Observability: the present and future, with Charity Majors — The Pragmatic Engineer

Charity Majors is a veteran infrastructure engineer (ex-Parse, ex-Facebook) and co-founder of Honeycomb, an observability startup. She’s also the author of Observability Engineering. In this episode, she explains what observability really means, why it’s so hard and expensive, how the industry is shifting from “Observability 1.0” to “2.0,” and what engineering teams get wrong when adopting it.

What observability actually is

Observability is about understanding your software at the intersection of code, systems, and users—not just catching errors or outages.
It’s not just an operational tool; it underpins development feedback loops, product decisions, and business impact.
Charity argues that observability should help engineers explain their work in the language of the business (money, outcomes), giving engineering a “first-class seat” at the executive table.

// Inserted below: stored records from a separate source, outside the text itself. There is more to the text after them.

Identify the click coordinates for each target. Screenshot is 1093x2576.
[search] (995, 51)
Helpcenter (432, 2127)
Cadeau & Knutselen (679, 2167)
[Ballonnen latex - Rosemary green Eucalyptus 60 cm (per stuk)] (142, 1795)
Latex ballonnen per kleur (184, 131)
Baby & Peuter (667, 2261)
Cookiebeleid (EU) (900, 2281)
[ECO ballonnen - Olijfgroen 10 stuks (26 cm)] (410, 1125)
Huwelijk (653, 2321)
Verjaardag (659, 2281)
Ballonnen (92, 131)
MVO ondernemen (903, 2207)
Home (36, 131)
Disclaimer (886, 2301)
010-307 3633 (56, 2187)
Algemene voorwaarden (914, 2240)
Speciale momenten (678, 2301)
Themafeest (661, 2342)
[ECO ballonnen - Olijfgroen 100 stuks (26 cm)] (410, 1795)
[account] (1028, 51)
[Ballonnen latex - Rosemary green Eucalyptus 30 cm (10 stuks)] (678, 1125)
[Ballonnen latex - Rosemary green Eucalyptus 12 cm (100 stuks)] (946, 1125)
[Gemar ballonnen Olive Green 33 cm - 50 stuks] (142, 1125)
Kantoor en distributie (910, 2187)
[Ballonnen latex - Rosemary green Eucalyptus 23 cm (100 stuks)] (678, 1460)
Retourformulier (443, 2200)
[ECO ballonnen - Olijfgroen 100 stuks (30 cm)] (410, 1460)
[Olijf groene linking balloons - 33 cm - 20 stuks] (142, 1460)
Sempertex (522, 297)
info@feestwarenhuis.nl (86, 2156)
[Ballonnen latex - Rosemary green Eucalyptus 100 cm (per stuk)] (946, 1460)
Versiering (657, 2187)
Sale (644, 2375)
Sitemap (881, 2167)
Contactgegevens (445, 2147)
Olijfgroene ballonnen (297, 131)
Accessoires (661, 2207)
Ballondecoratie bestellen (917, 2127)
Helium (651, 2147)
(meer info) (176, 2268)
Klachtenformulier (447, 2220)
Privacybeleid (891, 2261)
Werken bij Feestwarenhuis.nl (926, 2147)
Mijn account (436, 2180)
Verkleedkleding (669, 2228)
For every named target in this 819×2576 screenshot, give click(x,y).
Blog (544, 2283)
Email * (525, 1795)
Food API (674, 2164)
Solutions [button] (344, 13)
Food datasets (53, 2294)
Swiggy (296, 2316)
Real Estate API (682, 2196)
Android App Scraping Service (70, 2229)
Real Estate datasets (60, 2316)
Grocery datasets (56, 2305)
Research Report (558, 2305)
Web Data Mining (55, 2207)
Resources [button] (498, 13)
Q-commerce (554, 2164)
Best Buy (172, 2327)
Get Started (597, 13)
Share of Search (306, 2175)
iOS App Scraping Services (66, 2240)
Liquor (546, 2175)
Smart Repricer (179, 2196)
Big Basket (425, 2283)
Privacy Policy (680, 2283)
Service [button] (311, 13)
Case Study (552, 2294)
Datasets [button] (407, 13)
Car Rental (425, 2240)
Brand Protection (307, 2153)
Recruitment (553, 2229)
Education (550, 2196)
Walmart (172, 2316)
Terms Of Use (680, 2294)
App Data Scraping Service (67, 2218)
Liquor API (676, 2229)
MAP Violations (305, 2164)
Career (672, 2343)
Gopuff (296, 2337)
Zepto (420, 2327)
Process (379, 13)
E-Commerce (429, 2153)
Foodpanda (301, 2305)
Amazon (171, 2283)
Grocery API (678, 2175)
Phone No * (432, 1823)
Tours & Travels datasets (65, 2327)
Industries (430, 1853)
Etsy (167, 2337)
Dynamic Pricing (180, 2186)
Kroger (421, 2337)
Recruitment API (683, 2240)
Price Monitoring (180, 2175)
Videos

The three-pillar model (Observability 1.0) and its problems

The traditional model defines observability as metrics, logs, and traces—a framing coined by Peter Bourgon around 2017.
Vendors latched onto this because they had separate products to sell for each pillar.
In practice, teams store every request in many different tools: metrics stores, structured/unstructured logs, tracing tools, profiling tools, analytics tools, etc.
The problems:
- Correlation is manual: engineers sit in the middle, copy-pasting IDs or guessing that “this shape looks like that shape.”
- Cost multiplier: storing 15 copies of each request for 15 use cases is expensive and unsustainable.
- Predefined relationships: you must decide in advance what’s important and how data connects.

Observability 2.0: unified storage and structured data

The core shift is from many sources of truth to unified storage.
Instead of separate silos, you store wide, structured events (rich logs) in a single backend, typically a columnar store.
Benefits:
- No dead ends: click a log, turn it into a trace, visualize over time, derive metrics or SLOs, and jump directly into the events violating an SLO.
- High cardinality support: you can slice and dice by unique IDs (user ID, request ID, app ID) without breaking the bank.
Charity emphasizes that many vendors claim “unified observability” but often only offer a unified bill or unified visualization, not true unified storage.
The new wave of observability startups (many built on ClickHouse, columnar stores, OpenTelemetry-native, wide events) looks more like “cheaper Honeycombs” than “cheaper Datadogs.”

How Charity’s experience at Parse and Facebook shaped Honeycomb

At Parse (a mobile backend-as-a-service with ~1M apps), outages were frequent and hard to diagnose:
- The Ruby on Rails stack had fixed worker pools; one slow app could bring down the whole system.
- Logs were full of requests, but it was unclear which app actually caused the problem.
After Parse was acquired by Facebook, Charity used Scuba, Facebook’s in-memory columnar analytics tool:
- Scuba allowed real-time slicing and dicing on high-cardinality dimensions (app ID, user ID, query, latency).
- Time to pinpoint root cause dropped from hours (or never) to seconds.
Her co-founder Christine had built Parse’s analytics product on Cassandra and was frustrated by having to predefine questions in advance; she’d manually look up answers in Scuba.
Both realized this kind of interactive, high-cardinality exploration was life-changing—and not available in any external tool.
They left Facebook to build Honeycomb, aiming to productize that experience, without initially knowing terms like “product-market fit” or “observability category.”

Scuba at Facebook

Scuba is an in-memory columnar store, built about a decade before Charity used it, originally to debug MySQL/PHP issues.
It was “quick and dirty”: a C++ binary that shelled out to rsync for replication.
Its evolution is closer to business analytics than traditional monitoring or the three-pillar model.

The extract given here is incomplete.